ENTRIES PROVIDED:

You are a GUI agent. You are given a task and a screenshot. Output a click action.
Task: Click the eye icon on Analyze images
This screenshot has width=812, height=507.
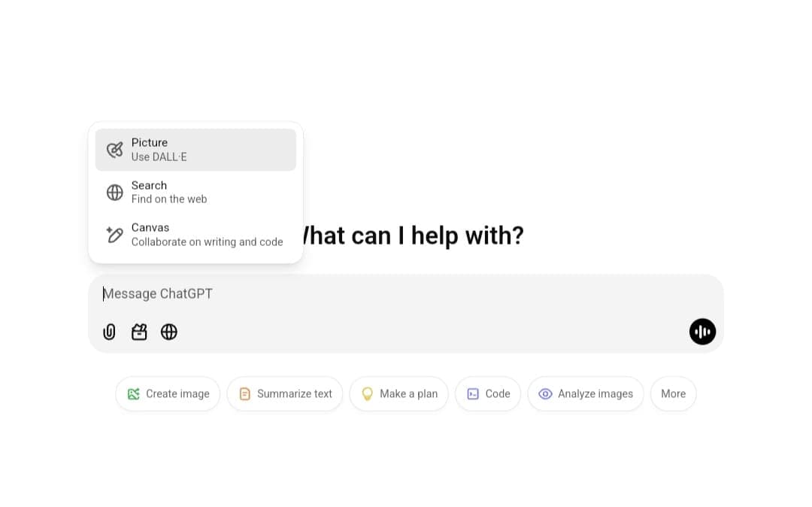coord(545,393)
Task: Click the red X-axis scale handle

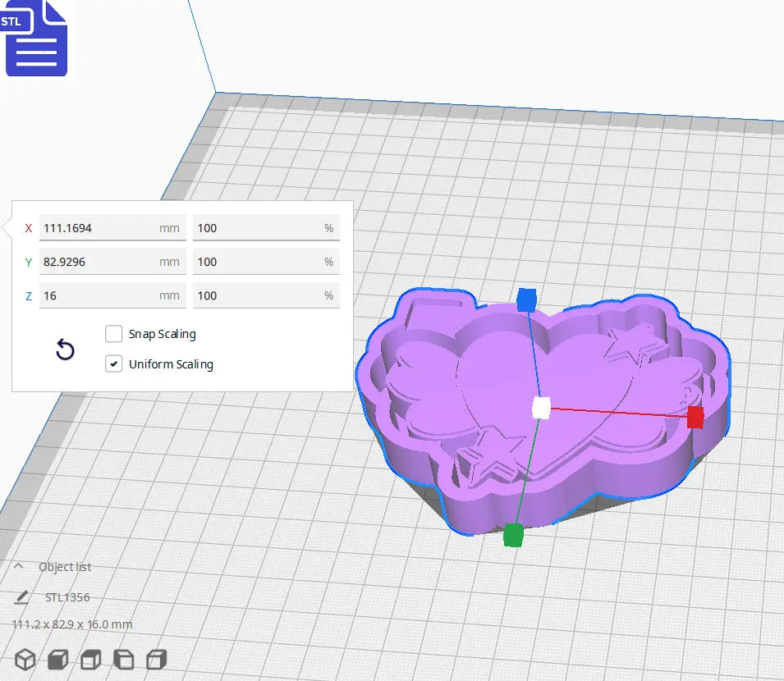Action: click(695, 418)
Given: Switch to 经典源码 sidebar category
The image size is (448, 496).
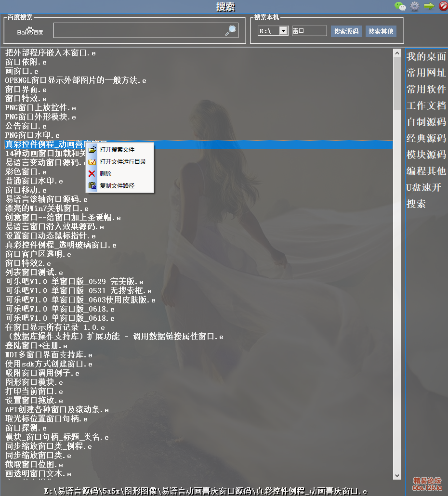Looking at the screenshot, I should (426, 139).
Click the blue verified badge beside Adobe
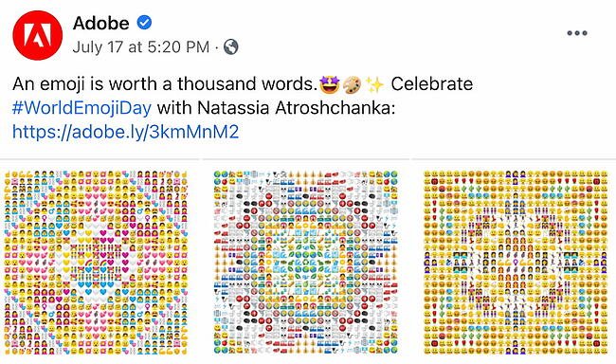The width and height of the screenshot is (616, 364). [144, 23]
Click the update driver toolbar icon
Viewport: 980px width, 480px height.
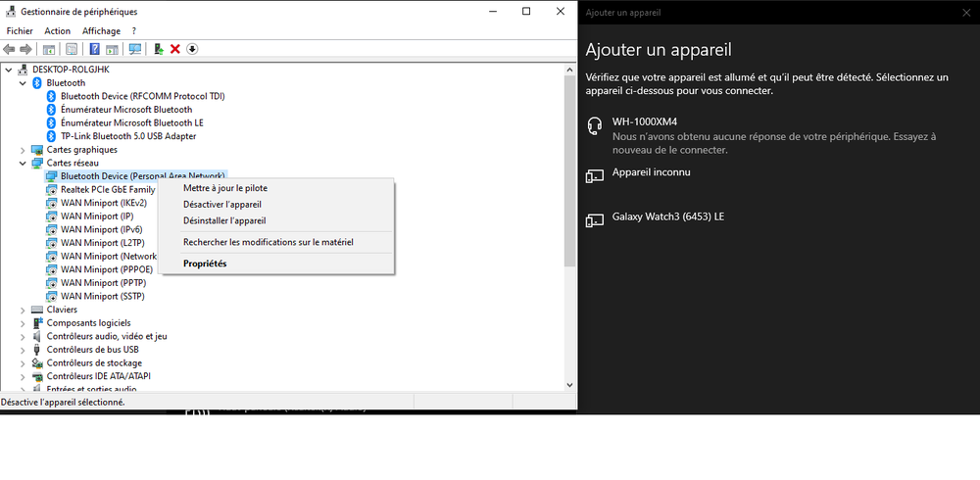[x=159, y=49]
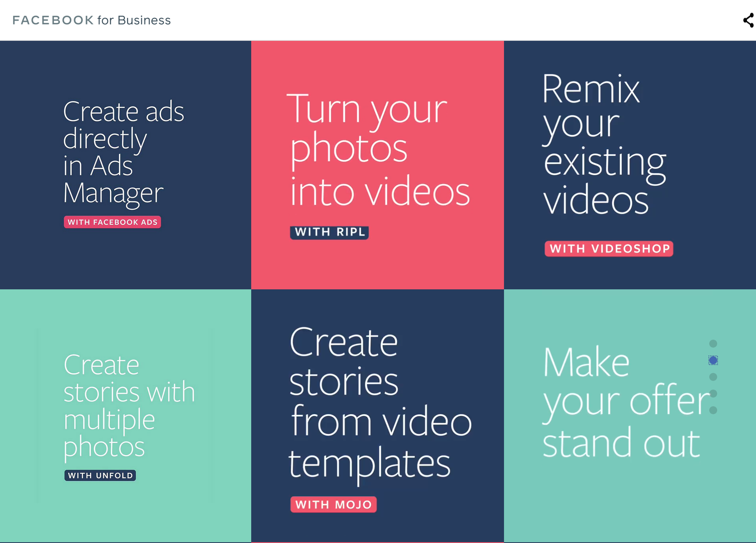This screenshot has height=543, width=756.
Task: Click the 'for Business' header text
Action: click(x=134, y=20)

WORK ORDER: Transcribe exactly, and without any pictures, each line from the one that holds "Task: Click the red X-axis scale handle" through the final line of the material above.

EXERCISE ANSWER:
Task: Click the red X-axis scale handle

Action: click(695, 418)
Given: Switch to 经典源码 sidebar category
The image size is (448, 496).
Looking at the screenshot, I should (426, 139).
Click the blue verified badge beside Adobe
The width and height of the screenshot is (616, 364). [144, 23]
Click the update driver toolbar icon
Viewport: 980px width, 480px height.
[x=159, y=49]
This screenshot has height=543, width=756.
Task: Click the 'for Business' header text
Action: click(x=134, y=20)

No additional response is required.